Nduai Kabait rebellion
| Date | 1826 |
| Location | Principality of Thuận Thành (Present-day Central and Southern Vietnam) |
| Result | Rebellion suppressed |

Belligerents
- Nduai Kabait rebels: Vietnamese court Principality of Thuận Thành

Commanders and leaders
- Nduai Kabait: Po Klan Thu Minh Mang

= Nduai Kabait rebellion =

The Nduai Kabait Rebellion was an anti-Vietnamese Cham revolt led by Nduai Kabait, took place in 1826 in Central Vietnam against the court of Po Klan Thu (r. 1822–1828), the ruling Cham king who was considered being manipulated by the Vietnamese ruler Minh Mang, and increasing (Vietnamese) Kinh settler residences in Panduranga.

Nduai Kabait was a formal Cham official and military general. Starting from upland Dong Nai (Dong-Nai Thuong), he urged Chams as far away as in Khánh Hòa and Phú Yên to rise up against the Vietnamese. Minh Mang ordered local troops joining Po Klan Thu to put down the rebellion. The army of Khánh Hòa and Phú Yên attacked on Kỳ Tuân fort while Po Klan Thu was leading his army to Dong Nai Thuong. Due to rough mountainous terrains and densely forested roads, Po Klan Thu had to retreat.

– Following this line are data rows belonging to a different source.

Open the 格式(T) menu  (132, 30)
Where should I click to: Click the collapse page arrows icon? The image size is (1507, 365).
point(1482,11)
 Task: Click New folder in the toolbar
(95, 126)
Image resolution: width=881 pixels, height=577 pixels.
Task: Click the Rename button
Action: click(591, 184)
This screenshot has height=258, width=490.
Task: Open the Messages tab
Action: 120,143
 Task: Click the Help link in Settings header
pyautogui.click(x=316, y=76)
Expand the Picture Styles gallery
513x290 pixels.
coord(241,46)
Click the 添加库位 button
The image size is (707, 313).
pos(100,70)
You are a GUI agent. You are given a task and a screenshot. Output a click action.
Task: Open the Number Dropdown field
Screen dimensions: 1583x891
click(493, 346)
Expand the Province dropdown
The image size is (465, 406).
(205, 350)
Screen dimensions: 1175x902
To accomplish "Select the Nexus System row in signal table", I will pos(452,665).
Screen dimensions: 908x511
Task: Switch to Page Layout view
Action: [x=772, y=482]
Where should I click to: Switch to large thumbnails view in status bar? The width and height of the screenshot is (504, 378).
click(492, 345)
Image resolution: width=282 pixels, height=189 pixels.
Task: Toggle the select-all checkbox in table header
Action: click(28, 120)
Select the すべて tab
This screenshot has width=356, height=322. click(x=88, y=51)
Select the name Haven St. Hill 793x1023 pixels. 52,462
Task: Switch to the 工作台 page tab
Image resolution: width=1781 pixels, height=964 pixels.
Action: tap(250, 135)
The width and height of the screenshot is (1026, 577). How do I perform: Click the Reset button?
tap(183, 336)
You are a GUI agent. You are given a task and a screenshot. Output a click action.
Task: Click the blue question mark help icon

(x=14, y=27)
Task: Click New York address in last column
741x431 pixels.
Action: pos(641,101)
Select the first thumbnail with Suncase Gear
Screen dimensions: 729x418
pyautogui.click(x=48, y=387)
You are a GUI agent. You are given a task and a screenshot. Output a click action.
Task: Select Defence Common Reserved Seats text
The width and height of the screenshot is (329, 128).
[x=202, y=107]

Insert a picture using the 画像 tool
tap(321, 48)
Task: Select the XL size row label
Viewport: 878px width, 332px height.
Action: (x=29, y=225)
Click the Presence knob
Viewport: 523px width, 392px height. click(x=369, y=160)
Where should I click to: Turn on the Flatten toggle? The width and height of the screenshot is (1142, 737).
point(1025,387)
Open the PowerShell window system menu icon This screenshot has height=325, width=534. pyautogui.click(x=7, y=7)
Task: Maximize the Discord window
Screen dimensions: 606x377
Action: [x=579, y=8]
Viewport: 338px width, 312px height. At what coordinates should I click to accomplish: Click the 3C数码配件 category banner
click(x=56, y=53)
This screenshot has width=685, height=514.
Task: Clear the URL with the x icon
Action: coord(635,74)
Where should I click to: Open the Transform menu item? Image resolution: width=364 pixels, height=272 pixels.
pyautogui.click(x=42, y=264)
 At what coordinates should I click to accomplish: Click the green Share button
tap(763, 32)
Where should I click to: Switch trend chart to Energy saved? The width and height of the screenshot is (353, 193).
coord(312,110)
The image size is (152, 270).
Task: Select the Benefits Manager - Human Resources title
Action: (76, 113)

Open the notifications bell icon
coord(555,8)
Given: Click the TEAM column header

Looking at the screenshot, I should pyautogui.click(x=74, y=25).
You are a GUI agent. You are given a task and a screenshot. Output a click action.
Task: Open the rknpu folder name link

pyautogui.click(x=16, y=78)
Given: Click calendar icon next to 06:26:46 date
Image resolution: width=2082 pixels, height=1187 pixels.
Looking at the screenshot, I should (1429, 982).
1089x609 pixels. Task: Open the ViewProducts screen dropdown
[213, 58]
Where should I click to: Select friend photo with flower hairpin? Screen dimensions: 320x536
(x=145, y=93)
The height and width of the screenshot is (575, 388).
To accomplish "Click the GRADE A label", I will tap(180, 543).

In Khánh Hòa and Phú Yên, Minh Mang issued a total liquidation of the rebels. But in Panduranga, Po Klan Thu opened a conference with the leadership of the rebels. Both sides agreed to reach a peaceful reconciliation. But when Nduai Kabait's delegation arrived in Po Klan Thu's fort, one of the king's representative officials ordered troops to arrest the attaché, all of Nduai Kabait's troops and tortured them. Finally, they put two of Nduai Kabait's commanders on a pyre and burned them to death, then grind their bodies into small pieces of human meat and distributed them to those prisoners. Panicked of this brutal retribution, all the prisoners immediately laid their arms and surrendered to that official, putting an end to Nduai Kabait's rebellion.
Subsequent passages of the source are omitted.